John Vassell of Cockethust Farm and an alderman of the City of London also owened a Wharf in Leigh where he with others financed the building of a ship named the Mayflower. This ship was almost certainly the one chartered by the Pilgrim Fathers for their epic journey to the New World. It is on record as having discharged acargo of wine in the port of London shortly before the Pilgrim Fathers commenced their journey from Leigh. Two of John’s sons, William and Samuel are named in the charter of the Massachusetts Company and at one time owned between them 10% of Massachusetts. (9,10A,B,C)
If a fraction of the money wasted on the Airport had been spent promoting the Borough’s connections with such historic events, a thriving tourist industry would bring considerable financial benefits to it. This could yet be done and St Laurence and All Saints church would be an important part of such an undertaking. Tourists stop in the town and spend money; air passengers do not.
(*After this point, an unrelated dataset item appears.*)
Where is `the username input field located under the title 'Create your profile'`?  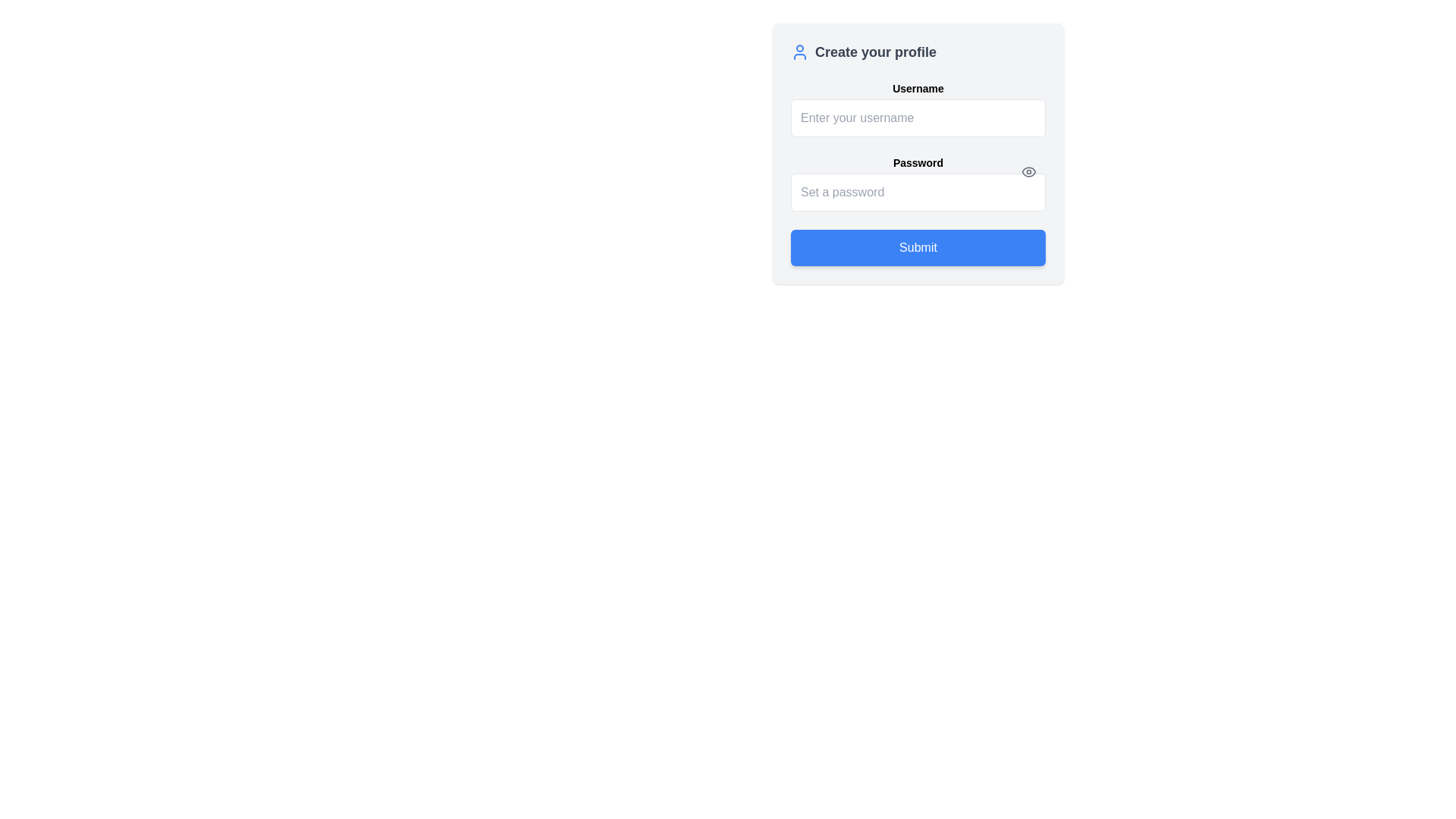 the username input field located under the title 'Create your profile' is located at coordinates (917, 108).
Eastwoodbury Lane is a public right of way and one that has existed in its present form for hundreds of years. The planning application under consideration seeks permission to divert it. This is a total misrepresentation of that which is in reality proposed. In order that the extension to the runway can take place, a section of this right of way has to be closed, cutting it into two parts. I assume that these will be renamed Eastwoodbury Lane East and Eastwoodbury Lane West. My understanding is that this cannot be done by a simple planning permission, it requires an Act of Parliament. There is no costing in the proposals to fund this.
An airport is merely a tool of modern living, not a totem of modernity as some egotistical local politicians seem to think. That obsession with retaining its airport has cost Southend’s taxpayers millions of pounds. An accumulated loss of £10,000,000 over the 48 years since the runways were hardened is an estimate that is probably on the low side. (3B 11A,B)
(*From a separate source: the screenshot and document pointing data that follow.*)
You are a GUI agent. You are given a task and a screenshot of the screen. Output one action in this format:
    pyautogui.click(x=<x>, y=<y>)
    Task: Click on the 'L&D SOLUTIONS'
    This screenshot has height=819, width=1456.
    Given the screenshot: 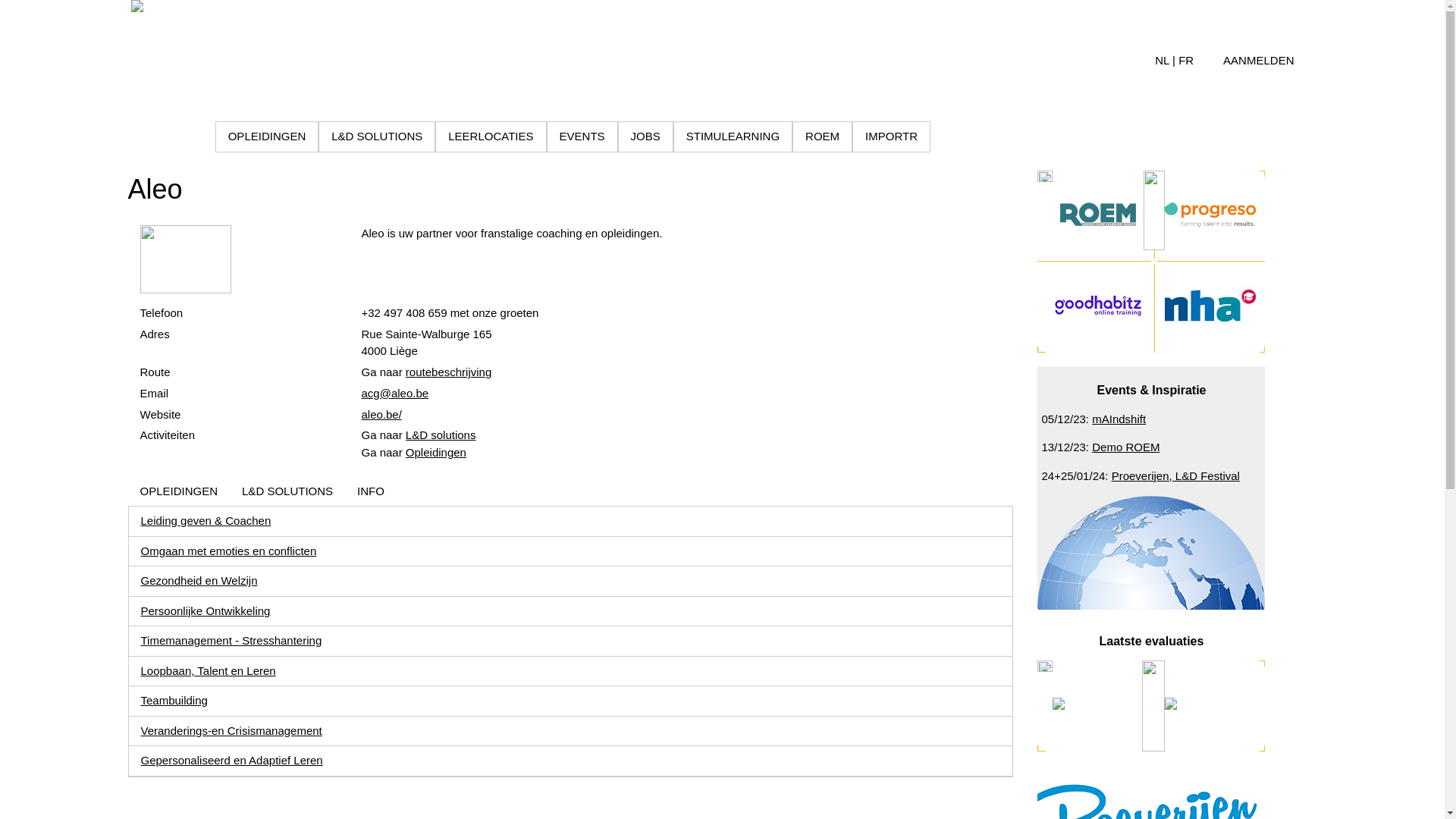 What is the action you would take?
    pyautogui.click(x=287, y=491)
    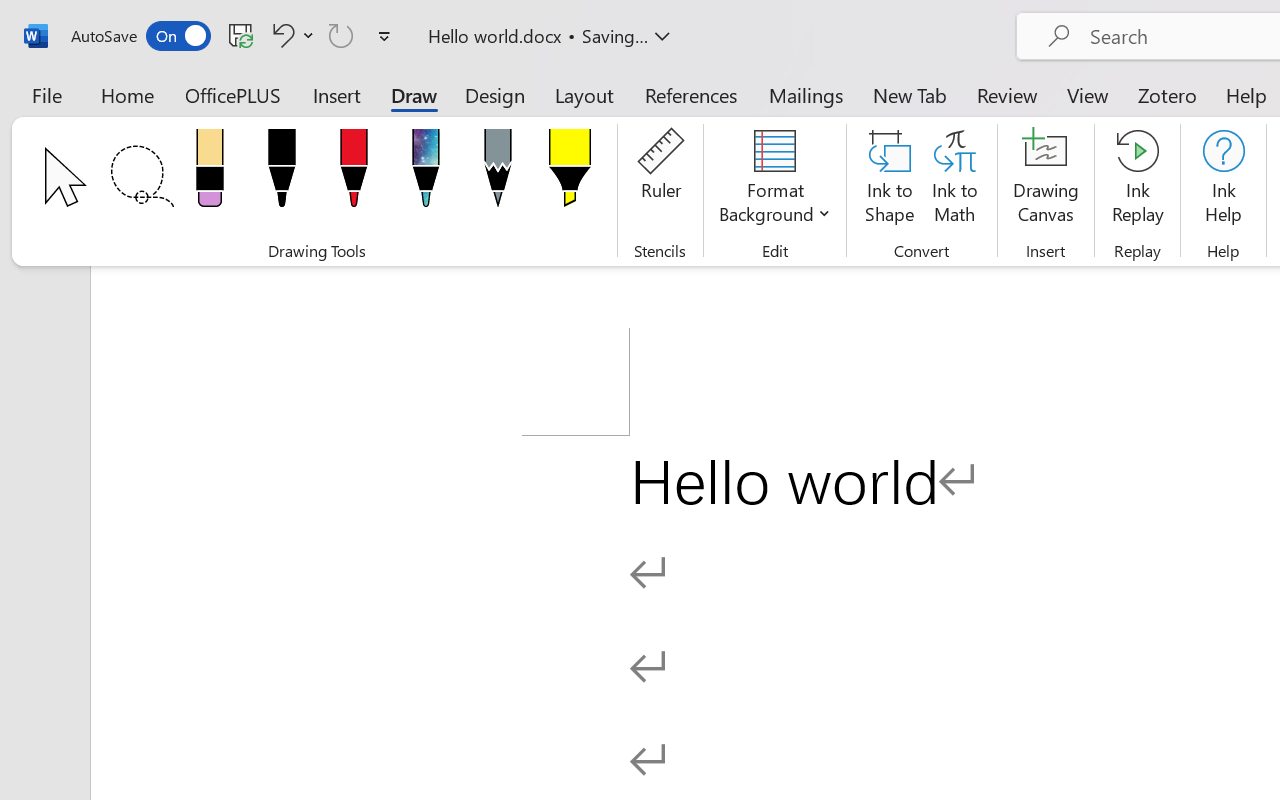  Describe the element at coordinates (889, 179) in the screenshot. I see `'Ink to Shape'` at that location. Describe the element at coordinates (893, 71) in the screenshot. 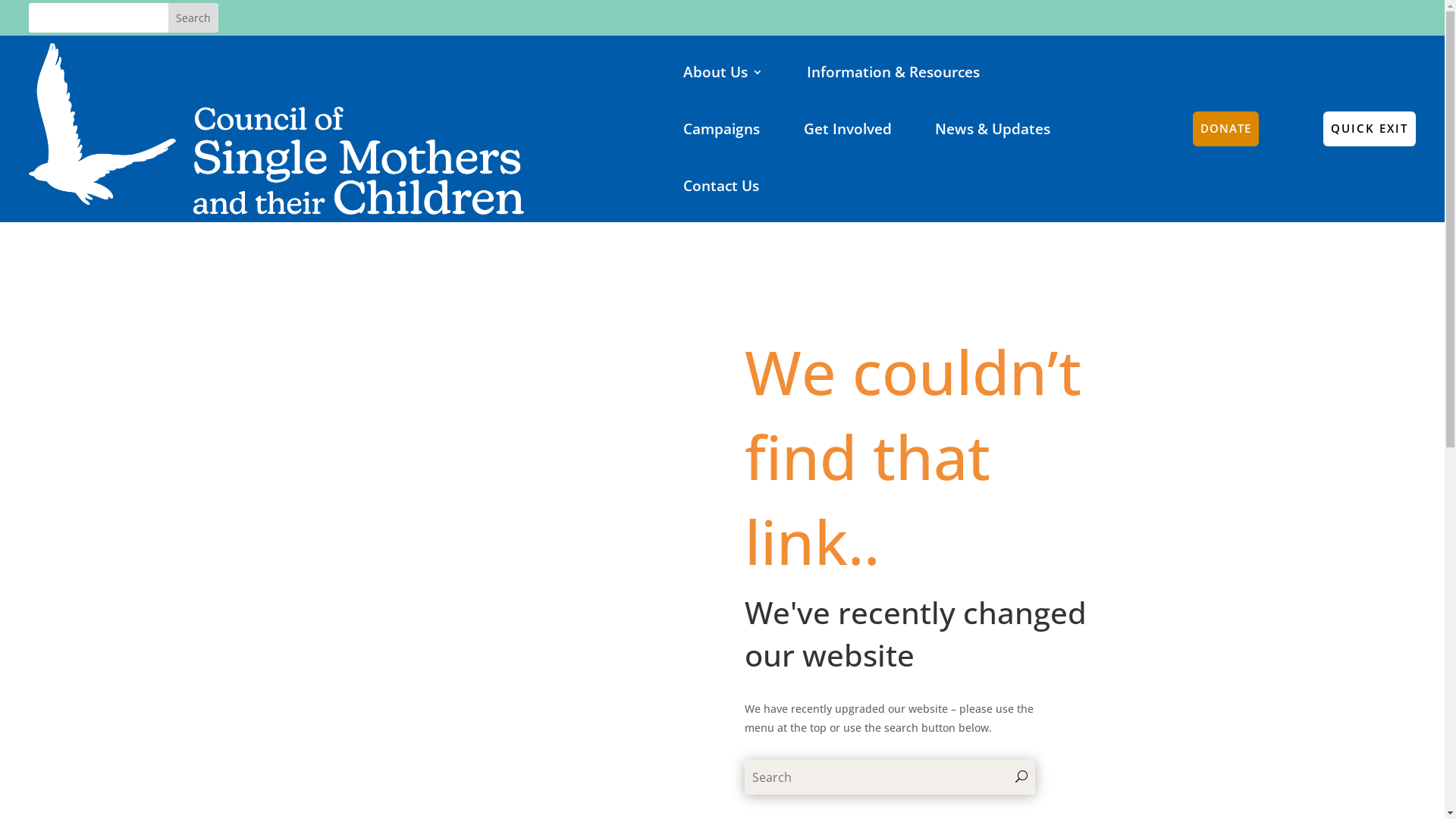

Employing an area larger than all the town’s industrial estates put together, air related activities provide a fraction of the jobs for local people. This is an unacceptable waste of land, a scarce asset in this overcrowded corner of England. Few of the workers employed in the maintenance of aircraft at the Airport live within the Borough. When a large maintenance contract is secured, the personnel employed to carry it out are brought in on short term contracts to do the work. They come from all over the country and from abroad. Should this work cease on the Airport, the loss of jobs to Southend would be minimal. I have sympathy for anyone being made redundant having experienced this on several occasions myself; but I am sure enough of the maintenance work displaced from Southend will finds its way to Stansted, which is now within easy commuting distance, for them to find employment. When making its case, the Airport vastly overestimates the number of jobs dependent on air operations. The largest single employer, IPECO, manufactures aircraft seats which leave the site by road and would be unaffected by rejection of the expansion plans.
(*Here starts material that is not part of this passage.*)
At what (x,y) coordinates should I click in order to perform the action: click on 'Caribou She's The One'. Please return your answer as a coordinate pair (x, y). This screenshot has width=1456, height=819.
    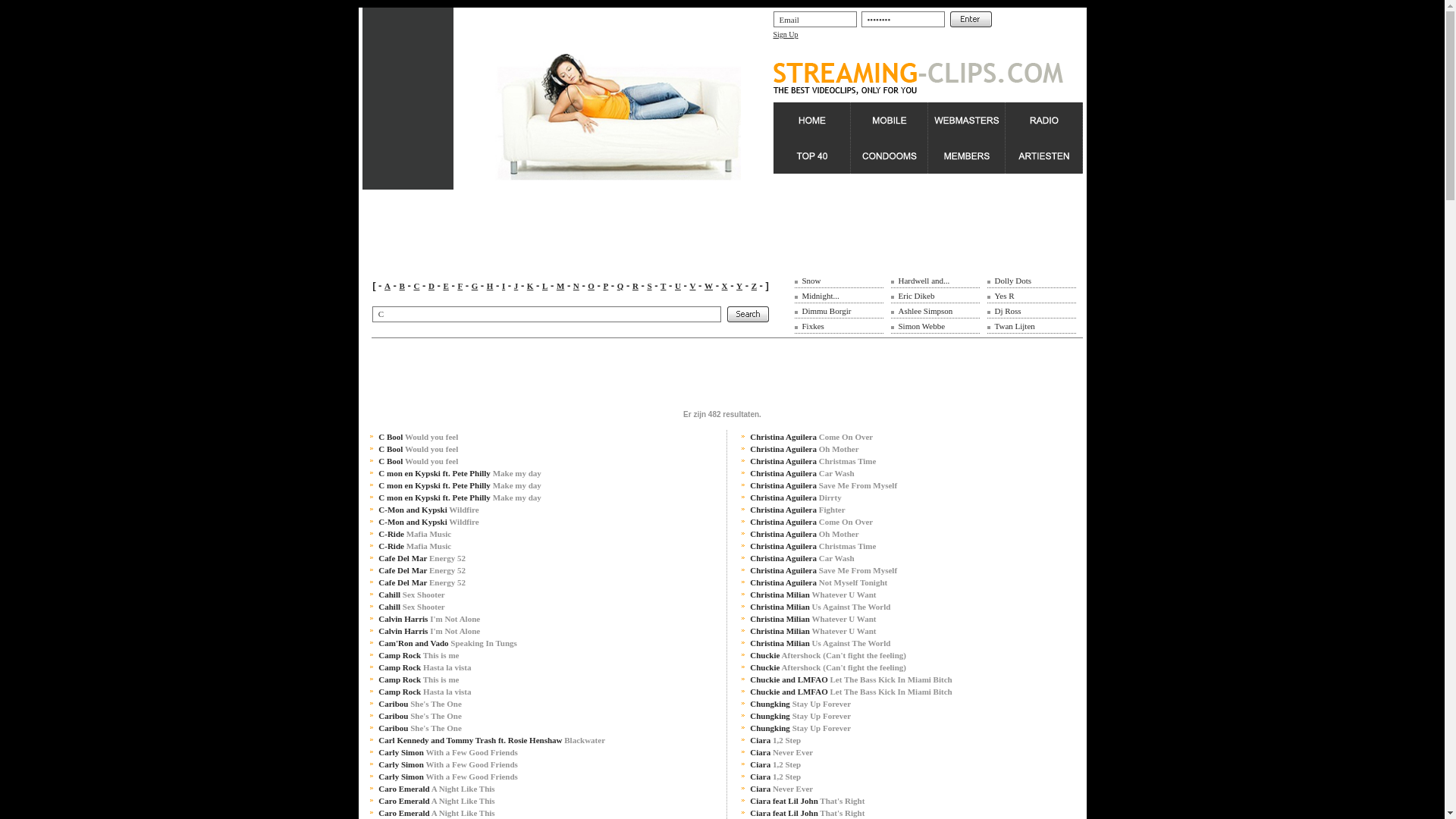
    Looking at the image, I should click on (419, 704).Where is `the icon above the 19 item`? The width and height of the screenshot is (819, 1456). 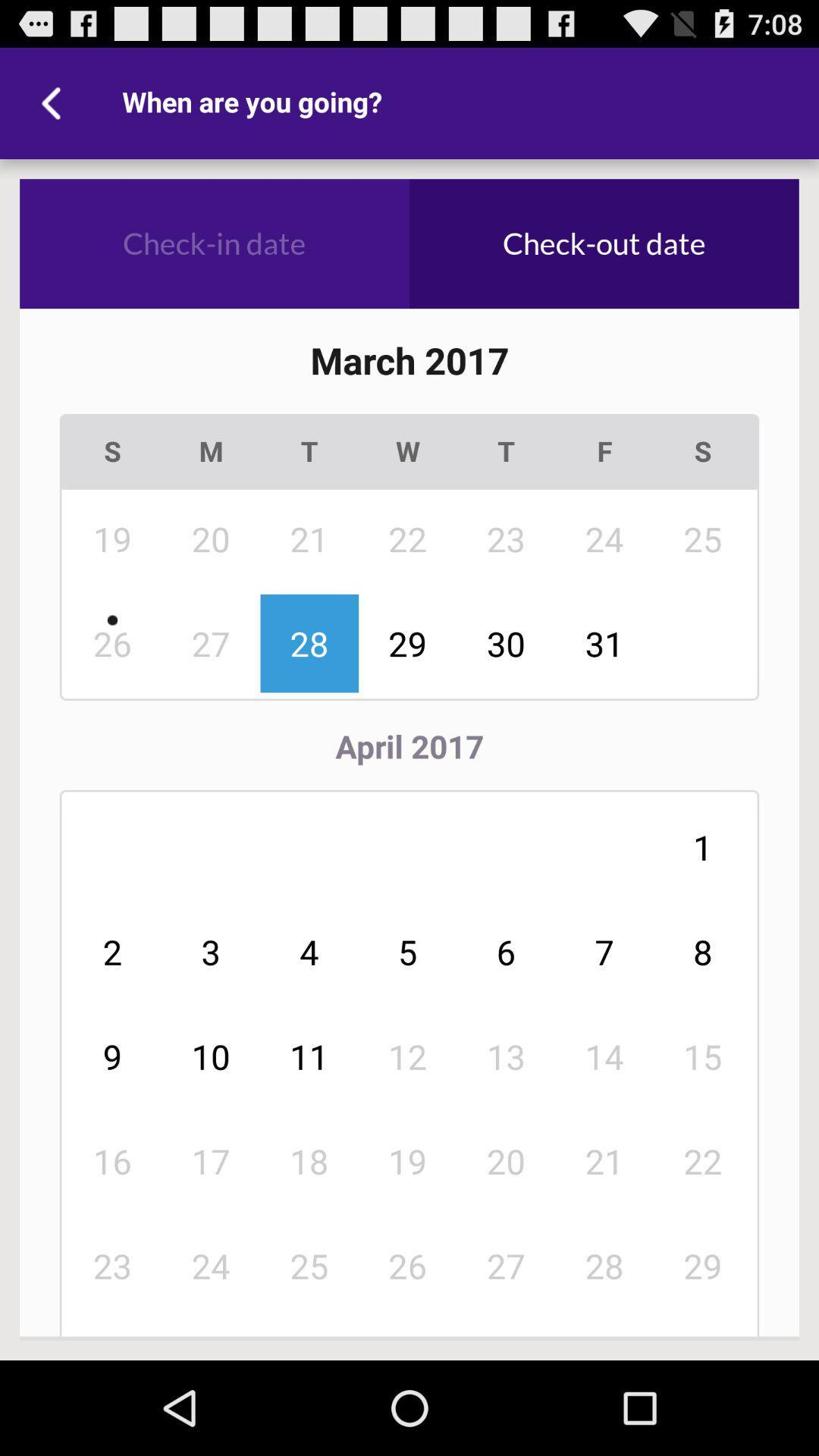 the icon above the 19 item is located at coordinates (211, 450).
Only one third of this country’s population are regular air travellers. Aviation fuel carries no tax or duty and no VAT is charged on tickets. The development of the airliners themselves and their engines is in large part funded by the taxpayer through the defence budget, and the airlines pay no VAT when they buy them. These massive subsidies, the benefits of which only a minority of the population enjoy, distort the travel market and artificially boost air travel.
Fuel prices will rise when China and India with their massive populations start to compete in earnest for a diminishing supply of oil. Estimates of the year that oil production reaches a peak vary from an extravagantly optimistic 2036 by the US Department of Energy to that of geophysicist Kenneth Deffeyes who told the New Scientist that with 99% certainty this would be 2004. Predictions of future demand for air travel based on past growth take insufficient account of the inevitable oil shortage. Politicians accept these forecasts because they are unable or unwilling to contemplate a future without cheap oil. even if the distortions of subsidy are not removed, increasing price of fuel will rein back demand for air travel. An airport at Southend will not be required in the future and if these proposals were allowed to proceed, a priceless asset, the church, would have been destroyed for nothing.
The enclosures with this letter can be criticised for cherry picking reports of the Airport’s failures, but the brutal truth is that in passenger and freight operations there have been no successes. All of the much-trumpeted new dawns and predictions of a golden future have foundered on economic reality. An expert report in 1982 concluded that the Airport could be made to break even within four years (1B) but by 1986 it was still losing money. All this before there was any problem over safety zones. It can be argued that the examples of airlines ending their operations from Southend were all in the distant past, but the obstacles to profitable operation remain the same. A Boeing 737 could not fly from Southend Airport with a full load of passengers and fuel in 1982 and will not be able to do so in the future. Despite the proposed changes, the runway will remain the same length. It was uneconomic to operate these aircraft then, remains so now, and will be even more uneconomic in the future as fuel prices rise. There are few recent examples of airlines abandoning routes from the Airport because for the most part they have learned the lessons of history and not attempted to fly them.
The economics of these proposals are so obviously flawed that one is drawn to the conclusion that there must be a hidden agenda. If permission is granted for these proposals, they will insert the thin end of a wedge. Once the church is demolished and the anticipated passenger flights are not forthcoming, three will be pressure to extend the runway over the B1013. The Council would be forced into paying for this to be done and the Airport’s noise and pollution footprint spread over a much larger area. Confidence in Mr Walter’s integrity has not been enhanced by Mr Justice Hart’s comments in the High Court in 1999; when it ruled against him and prevented the forced sale to him of his partners shares in Regional Airports Ltd. (12)
A meeting of the full council voted unanimously to reject these planning applications. For them to be allowed on appeal against the wishes of the elected representatives of the local community would be an affront to the democratic process. It would reinforce the views of the increasing number of people who consider voting a complete waste of time. The turn out at both local and national elections is already sinking dangerously low. Democracy needs to be supported, not undermined.
Yours faithfully,
B. J. Free
Enclosures:
(1A) Evening Echo 28th January 1982 Runways too short.
(1B) Yellow Advertiser 7th May 1982 Airport to break even in four years
(2A) Evening Echo 9th September 1983 Cosmos switched to Luton saved £20 per seat.
(3A) Evening Echo 4th November 1983 Thompson save £21 per seat flying from Stansted.
(3B) Evening Echo 25th January Flying operations lose £600,000.
(4A) Evening Echo 18th September 1983 Jet Fares move to Gatwick.
(4B) Evening Echo 20th September 1984 Airport cannot attract sufficient passengers.
(5A) Airport Committee Report back on construction of runways.
(5B) Airport Committee Report back on frost damage to runway.
(6) Standard arrival and departure routes over Southend.
(7A) Evening Echo 12th May 1999 Air congestion over Essex.
(7B) Evening Echo 12th May 1999 Air congestion over Essex.
(8A) Ordnance Survey map showing tributary of river Roach.
(8B) Tributary of river Roach shown on Airports map.
(8C) Photograph of tributary behind church.
(9) Essex Countryside Volume 19 number 168 January 1971 Home of the Vassells
(10A) Southend Standard 2nd May 1966 Mayflower sailed from Leigh.
(10B) Southend Standard 14th April 1966 Eastwood link with Pilgrim Fathers.
(10C) Southend Standard 13th August 1970 Mayflower built at Leigh.
(11A) Evening Eho 8th February 1994 Cost to Southend of Airport, only one offer to buy.
(11B) The News 15th February 1996 Southend still paying for Airport despite sale of lease.
(12) Evening Echo 10th November 1999 Malpractice over sale of shares in RAL.